**Exercise aim:** The answer must consist of every line from the data that holds the string "VENTE".

**Records for this exercise:**
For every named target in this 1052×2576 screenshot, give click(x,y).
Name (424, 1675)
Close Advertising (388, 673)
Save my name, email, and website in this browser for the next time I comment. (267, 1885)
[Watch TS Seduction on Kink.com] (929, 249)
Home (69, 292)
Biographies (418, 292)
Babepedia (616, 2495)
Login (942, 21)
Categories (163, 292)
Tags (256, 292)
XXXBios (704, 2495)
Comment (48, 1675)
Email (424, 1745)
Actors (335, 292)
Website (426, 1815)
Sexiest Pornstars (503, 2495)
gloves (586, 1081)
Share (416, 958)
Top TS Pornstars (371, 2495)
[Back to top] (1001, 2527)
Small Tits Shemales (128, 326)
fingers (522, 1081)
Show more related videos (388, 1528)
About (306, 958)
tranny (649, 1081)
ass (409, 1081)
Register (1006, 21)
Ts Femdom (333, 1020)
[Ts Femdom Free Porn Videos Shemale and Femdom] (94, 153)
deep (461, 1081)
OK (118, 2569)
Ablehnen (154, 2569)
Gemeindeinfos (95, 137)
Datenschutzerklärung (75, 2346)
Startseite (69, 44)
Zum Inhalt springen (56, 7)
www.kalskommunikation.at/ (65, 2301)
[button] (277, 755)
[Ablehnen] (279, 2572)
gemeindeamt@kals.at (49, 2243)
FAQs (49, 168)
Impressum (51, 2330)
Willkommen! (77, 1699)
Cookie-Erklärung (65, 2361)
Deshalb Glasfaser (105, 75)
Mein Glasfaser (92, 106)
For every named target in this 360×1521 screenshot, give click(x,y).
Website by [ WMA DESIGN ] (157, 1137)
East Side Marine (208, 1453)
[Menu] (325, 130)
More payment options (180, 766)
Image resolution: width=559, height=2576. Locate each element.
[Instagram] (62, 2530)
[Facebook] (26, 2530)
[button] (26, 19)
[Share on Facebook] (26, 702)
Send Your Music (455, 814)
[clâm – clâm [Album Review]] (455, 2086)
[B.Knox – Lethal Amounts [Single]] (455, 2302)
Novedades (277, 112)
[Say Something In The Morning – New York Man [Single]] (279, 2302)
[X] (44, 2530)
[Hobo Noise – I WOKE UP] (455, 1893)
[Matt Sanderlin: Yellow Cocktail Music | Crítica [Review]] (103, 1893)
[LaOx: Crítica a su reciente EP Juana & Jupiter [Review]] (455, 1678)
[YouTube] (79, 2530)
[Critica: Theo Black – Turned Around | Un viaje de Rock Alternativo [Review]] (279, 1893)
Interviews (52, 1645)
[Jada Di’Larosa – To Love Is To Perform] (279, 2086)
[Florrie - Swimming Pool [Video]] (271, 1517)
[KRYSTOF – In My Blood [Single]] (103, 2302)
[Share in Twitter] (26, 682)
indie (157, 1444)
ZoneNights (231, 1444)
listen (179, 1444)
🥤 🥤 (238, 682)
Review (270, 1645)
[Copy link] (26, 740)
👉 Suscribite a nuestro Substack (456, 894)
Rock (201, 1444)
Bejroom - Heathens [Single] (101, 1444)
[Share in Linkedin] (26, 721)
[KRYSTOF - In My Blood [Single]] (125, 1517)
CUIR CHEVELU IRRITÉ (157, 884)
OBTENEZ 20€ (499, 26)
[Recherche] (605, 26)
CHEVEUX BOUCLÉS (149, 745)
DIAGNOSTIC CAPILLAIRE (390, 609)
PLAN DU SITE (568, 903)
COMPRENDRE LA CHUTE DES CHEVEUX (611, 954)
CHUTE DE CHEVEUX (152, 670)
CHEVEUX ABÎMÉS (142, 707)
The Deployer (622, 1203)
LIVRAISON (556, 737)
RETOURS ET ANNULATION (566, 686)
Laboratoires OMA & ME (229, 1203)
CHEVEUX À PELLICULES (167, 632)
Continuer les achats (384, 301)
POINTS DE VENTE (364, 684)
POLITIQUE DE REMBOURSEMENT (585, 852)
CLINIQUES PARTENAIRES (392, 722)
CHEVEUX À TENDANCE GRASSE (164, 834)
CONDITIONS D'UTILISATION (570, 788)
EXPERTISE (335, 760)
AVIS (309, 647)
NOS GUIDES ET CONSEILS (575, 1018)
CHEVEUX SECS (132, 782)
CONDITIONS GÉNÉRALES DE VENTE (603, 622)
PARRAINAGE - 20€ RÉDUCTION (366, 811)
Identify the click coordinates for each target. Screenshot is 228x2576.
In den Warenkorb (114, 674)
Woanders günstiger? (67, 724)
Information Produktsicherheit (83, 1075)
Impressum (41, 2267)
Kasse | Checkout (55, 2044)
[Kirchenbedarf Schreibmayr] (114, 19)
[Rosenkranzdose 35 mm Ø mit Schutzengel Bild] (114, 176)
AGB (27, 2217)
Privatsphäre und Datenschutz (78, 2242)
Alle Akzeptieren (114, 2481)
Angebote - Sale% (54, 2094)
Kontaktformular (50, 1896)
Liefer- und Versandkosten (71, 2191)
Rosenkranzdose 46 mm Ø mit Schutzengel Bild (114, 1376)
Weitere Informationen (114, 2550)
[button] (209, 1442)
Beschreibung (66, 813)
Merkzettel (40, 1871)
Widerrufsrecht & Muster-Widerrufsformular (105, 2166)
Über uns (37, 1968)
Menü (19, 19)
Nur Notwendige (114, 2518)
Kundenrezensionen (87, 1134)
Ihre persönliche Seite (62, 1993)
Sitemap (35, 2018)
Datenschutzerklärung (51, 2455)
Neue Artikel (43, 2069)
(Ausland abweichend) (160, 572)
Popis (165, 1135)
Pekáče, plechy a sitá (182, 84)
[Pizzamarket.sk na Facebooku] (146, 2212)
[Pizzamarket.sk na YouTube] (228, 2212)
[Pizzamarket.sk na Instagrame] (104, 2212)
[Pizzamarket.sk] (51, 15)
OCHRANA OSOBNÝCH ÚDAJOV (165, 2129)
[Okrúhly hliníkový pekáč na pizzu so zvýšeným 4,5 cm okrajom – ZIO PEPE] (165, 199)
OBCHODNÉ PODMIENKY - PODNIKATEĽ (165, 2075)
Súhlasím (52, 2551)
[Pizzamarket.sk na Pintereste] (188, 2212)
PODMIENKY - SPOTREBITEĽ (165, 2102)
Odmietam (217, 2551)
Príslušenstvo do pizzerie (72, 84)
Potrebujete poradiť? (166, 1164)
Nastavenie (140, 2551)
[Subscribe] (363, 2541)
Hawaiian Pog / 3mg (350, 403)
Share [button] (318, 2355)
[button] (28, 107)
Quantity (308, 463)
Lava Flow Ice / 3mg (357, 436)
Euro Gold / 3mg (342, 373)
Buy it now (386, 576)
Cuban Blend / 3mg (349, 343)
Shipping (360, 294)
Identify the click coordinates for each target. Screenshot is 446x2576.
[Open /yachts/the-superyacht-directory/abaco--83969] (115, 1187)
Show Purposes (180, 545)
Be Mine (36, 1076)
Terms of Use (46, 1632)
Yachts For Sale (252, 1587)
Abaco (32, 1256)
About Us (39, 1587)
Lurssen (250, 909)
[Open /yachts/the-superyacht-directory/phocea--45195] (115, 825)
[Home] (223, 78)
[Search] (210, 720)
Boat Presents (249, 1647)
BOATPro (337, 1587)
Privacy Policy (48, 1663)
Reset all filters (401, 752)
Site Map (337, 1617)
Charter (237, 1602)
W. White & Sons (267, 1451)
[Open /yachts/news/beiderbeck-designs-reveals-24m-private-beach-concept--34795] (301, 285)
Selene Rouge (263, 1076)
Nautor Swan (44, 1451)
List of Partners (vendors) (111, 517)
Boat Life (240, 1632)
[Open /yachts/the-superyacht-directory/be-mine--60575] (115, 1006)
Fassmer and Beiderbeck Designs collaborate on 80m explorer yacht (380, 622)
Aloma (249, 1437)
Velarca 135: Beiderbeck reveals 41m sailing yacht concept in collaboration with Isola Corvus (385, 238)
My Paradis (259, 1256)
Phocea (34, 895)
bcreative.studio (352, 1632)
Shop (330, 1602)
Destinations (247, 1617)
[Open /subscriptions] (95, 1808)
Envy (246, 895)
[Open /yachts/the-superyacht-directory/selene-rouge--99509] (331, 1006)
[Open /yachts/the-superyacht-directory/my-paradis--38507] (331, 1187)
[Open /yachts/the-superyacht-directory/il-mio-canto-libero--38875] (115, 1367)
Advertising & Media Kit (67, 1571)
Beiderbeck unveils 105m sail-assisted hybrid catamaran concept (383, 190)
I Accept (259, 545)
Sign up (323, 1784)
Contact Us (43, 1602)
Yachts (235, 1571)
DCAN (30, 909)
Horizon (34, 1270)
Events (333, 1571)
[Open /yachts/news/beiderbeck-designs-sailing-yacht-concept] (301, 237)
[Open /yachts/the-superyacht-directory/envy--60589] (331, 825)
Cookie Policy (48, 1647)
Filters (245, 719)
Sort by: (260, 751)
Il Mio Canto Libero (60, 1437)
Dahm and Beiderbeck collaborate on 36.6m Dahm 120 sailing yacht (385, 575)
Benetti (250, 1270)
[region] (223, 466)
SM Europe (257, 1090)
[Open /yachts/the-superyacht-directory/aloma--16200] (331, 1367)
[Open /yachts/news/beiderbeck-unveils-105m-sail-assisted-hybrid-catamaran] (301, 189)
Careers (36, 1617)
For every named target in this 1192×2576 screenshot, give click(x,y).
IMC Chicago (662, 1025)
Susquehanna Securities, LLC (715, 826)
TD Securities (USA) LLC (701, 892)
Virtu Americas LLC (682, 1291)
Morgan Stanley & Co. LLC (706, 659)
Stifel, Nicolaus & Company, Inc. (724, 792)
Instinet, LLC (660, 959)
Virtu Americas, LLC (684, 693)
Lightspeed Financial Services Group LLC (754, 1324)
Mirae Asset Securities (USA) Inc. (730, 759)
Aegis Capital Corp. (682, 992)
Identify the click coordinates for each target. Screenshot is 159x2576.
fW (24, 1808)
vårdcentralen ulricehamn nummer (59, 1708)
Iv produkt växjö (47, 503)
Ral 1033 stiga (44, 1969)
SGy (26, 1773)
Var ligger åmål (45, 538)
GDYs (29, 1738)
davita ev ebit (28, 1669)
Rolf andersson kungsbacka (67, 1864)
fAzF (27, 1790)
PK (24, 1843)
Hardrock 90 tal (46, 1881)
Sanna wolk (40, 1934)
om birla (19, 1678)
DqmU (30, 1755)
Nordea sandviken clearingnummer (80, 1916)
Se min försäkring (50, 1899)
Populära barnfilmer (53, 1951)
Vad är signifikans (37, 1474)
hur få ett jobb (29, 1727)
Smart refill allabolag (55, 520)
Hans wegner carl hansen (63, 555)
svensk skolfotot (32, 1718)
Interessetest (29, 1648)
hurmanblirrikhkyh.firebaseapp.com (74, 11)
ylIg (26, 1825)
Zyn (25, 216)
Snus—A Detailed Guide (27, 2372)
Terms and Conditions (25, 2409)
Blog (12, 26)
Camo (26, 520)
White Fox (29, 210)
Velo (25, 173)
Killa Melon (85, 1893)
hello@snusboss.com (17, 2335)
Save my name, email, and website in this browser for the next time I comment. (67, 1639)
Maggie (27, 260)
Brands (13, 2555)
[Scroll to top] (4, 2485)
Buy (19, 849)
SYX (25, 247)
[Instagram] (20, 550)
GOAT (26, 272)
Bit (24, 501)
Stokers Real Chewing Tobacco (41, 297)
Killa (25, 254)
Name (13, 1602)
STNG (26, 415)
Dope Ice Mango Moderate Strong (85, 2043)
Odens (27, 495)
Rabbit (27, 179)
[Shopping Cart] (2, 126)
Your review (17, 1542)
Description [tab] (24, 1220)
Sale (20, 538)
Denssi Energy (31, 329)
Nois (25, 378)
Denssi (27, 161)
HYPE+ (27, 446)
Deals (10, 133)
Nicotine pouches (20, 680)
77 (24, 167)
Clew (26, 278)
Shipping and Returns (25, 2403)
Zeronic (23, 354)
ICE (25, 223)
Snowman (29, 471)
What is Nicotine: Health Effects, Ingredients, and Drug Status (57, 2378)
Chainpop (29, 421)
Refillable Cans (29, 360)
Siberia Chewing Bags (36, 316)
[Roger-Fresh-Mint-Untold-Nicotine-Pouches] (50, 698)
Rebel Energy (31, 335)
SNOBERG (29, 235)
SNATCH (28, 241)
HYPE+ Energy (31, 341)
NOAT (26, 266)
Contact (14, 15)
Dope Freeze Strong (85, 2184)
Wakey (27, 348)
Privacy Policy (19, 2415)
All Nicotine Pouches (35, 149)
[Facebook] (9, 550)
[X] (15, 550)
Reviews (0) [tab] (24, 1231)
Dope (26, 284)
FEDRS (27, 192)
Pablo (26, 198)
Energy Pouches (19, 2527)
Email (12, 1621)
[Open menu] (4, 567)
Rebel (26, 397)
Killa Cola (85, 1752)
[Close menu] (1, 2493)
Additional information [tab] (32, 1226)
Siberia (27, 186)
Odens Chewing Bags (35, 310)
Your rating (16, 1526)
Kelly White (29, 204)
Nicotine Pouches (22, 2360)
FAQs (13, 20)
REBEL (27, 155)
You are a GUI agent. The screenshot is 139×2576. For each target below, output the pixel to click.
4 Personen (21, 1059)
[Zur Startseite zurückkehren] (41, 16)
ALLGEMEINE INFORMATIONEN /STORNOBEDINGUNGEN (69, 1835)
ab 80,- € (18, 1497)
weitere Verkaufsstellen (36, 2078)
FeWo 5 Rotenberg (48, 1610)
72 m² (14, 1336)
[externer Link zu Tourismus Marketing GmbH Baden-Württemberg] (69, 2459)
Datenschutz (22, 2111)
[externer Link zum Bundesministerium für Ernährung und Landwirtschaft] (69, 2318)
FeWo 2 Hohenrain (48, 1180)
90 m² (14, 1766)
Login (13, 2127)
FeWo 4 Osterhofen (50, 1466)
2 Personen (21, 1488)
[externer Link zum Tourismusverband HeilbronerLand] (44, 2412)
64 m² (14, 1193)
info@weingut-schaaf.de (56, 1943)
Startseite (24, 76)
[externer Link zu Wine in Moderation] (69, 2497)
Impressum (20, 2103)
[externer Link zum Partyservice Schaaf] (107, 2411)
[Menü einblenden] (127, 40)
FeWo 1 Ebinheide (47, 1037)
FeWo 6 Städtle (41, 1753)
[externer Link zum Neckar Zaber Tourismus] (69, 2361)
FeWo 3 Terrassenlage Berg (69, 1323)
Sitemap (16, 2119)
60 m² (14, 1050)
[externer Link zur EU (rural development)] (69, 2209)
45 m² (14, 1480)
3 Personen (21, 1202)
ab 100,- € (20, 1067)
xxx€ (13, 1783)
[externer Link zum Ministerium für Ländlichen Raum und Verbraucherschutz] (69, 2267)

**Written answer:**
POINTS DE VENTE (364, 684)
CONDITIONS GÉNÉRALES DE VENTE (603, 622)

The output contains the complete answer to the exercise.